On May 30, 2019, the probate court ordered the final distribution of the estate.

On October 9, 2019, Humphrey filed a request for a default prove-up hearing. It

was set for October 18. Bewley, in what he labeled a special appearance, filed objections

to the default prove-up.

At the hearing on October 18, 2019, the trial court, on its own motion, quashed the

service by publication, finding that it was “improper,” and set aside the default. There

was no court reporter at that hearing.5

II

APPEALABILITY

Preliminarily, Bewley contends that the trial court’s order is not appealable.

Code of Civil Procedure section 904.1, subdivision (a)(3), provides that “an order

granting a motion to quash service of summons” is appealable. (See also Templeton

4 Bewley now describes this as a “special[] appear[ance].” However, he did not label it a special appearance at the time. 5 Humphrey sought and obtained a settled statement. (Cal. Rules of Court, rule 8.137.) However, it did not provide any information not already in the minute order.

5 Action Committee v. County of San Luis Obispo (2014) 228 Cal.App.4th 427, 432.)
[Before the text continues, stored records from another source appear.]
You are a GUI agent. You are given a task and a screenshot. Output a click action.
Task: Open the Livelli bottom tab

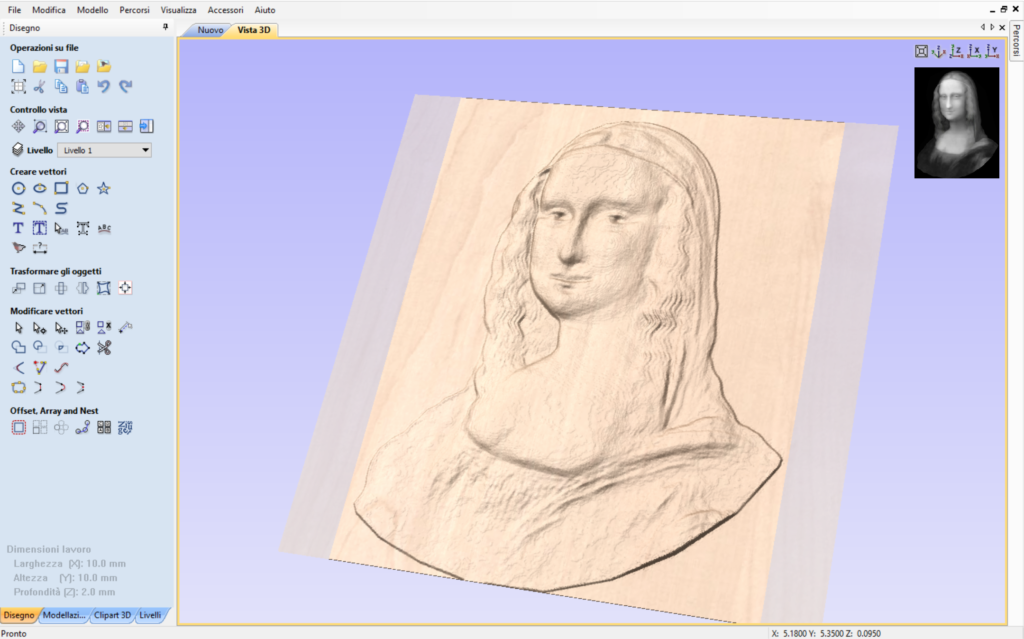pyautogui.click(x=150, y=614)
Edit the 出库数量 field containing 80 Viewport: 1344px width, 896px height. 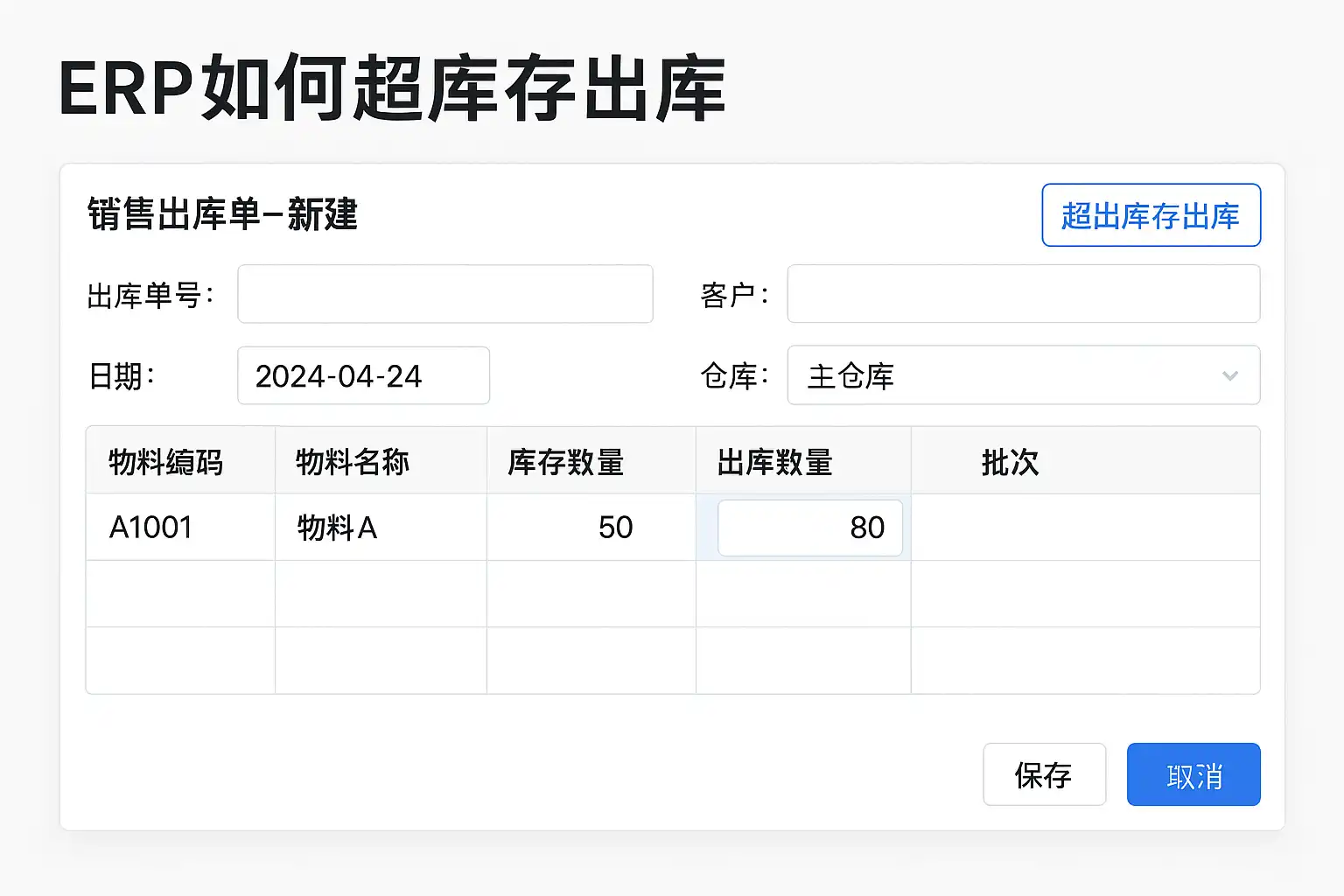[809, 528]
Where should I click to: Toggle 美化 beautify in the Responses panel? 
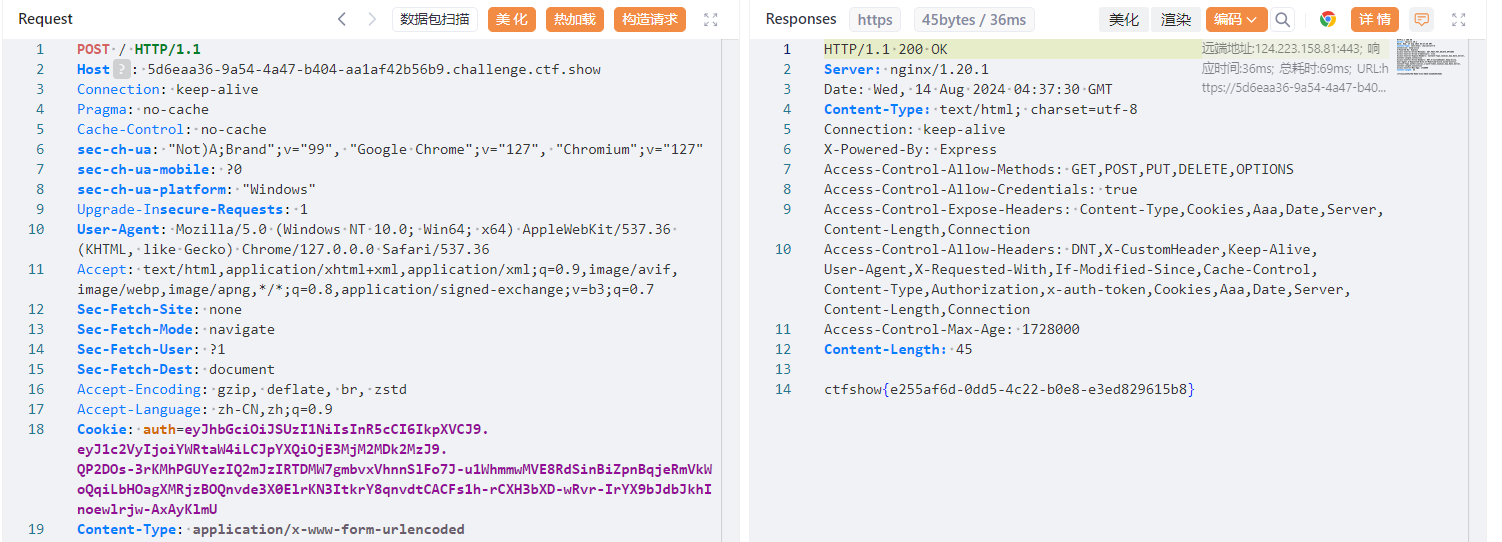pyautogui.click(x=1124, y=19)
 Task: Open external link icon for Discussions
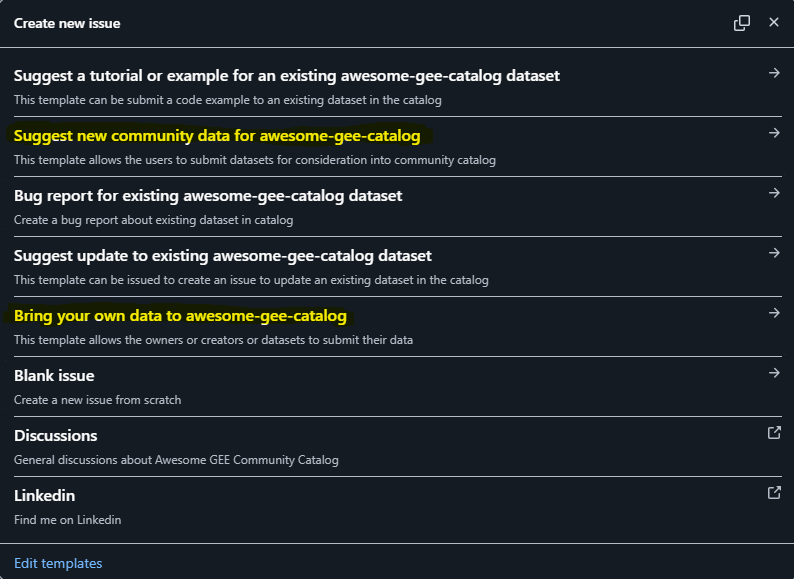774,433
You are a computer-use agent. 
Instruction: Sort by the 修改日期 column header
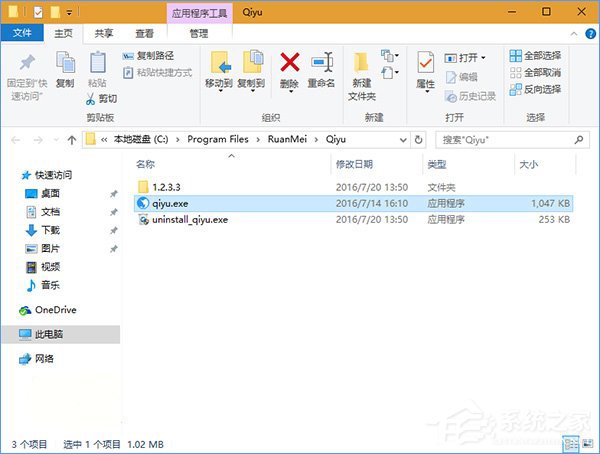[x=355, y=164]
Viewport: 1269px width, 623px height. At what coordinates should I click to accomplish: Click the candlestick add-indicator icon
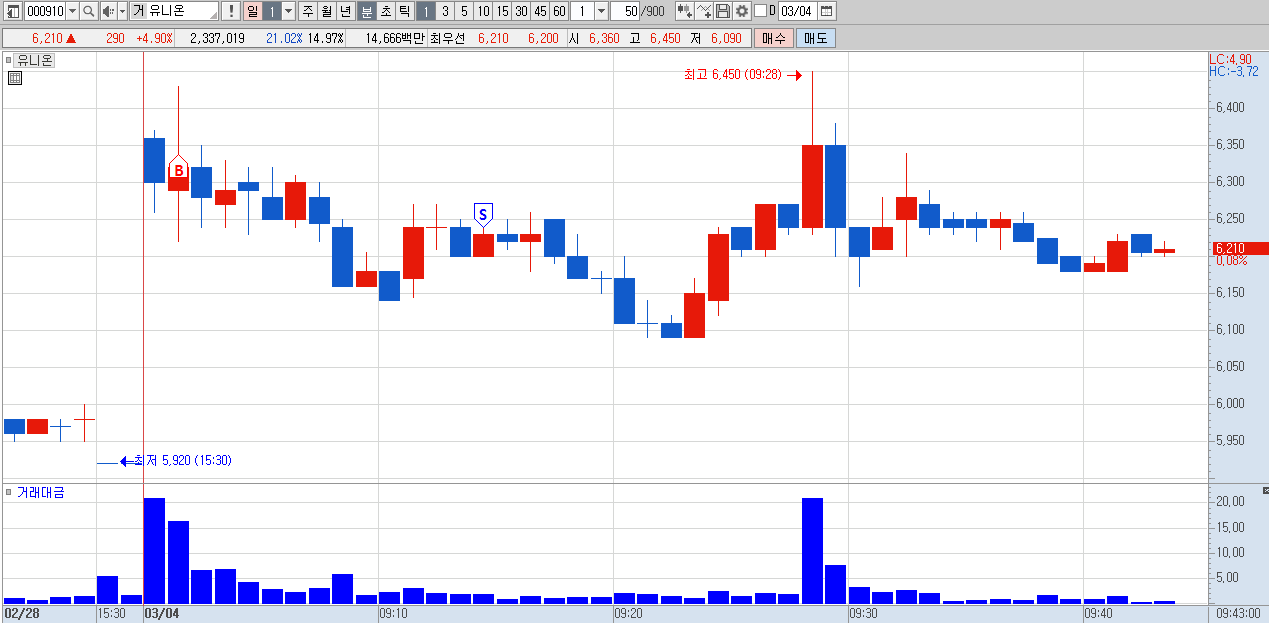tap(685, 11)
Bewley seeks to draw a distinction between a motion to quash based on lack of minimum

contacts with the forum and a motion to quash based on lack of proper service. An order

granting the former is effectively a final judgment. By contrast, an order granting the

latter is interlocutory; the plaintiff remains free to attempt new and better service. In

Bewley’s view, then, only an order based on lack of minimum contacts should be

appealable.

Bewley cites no authority in support of this position, and we have found none.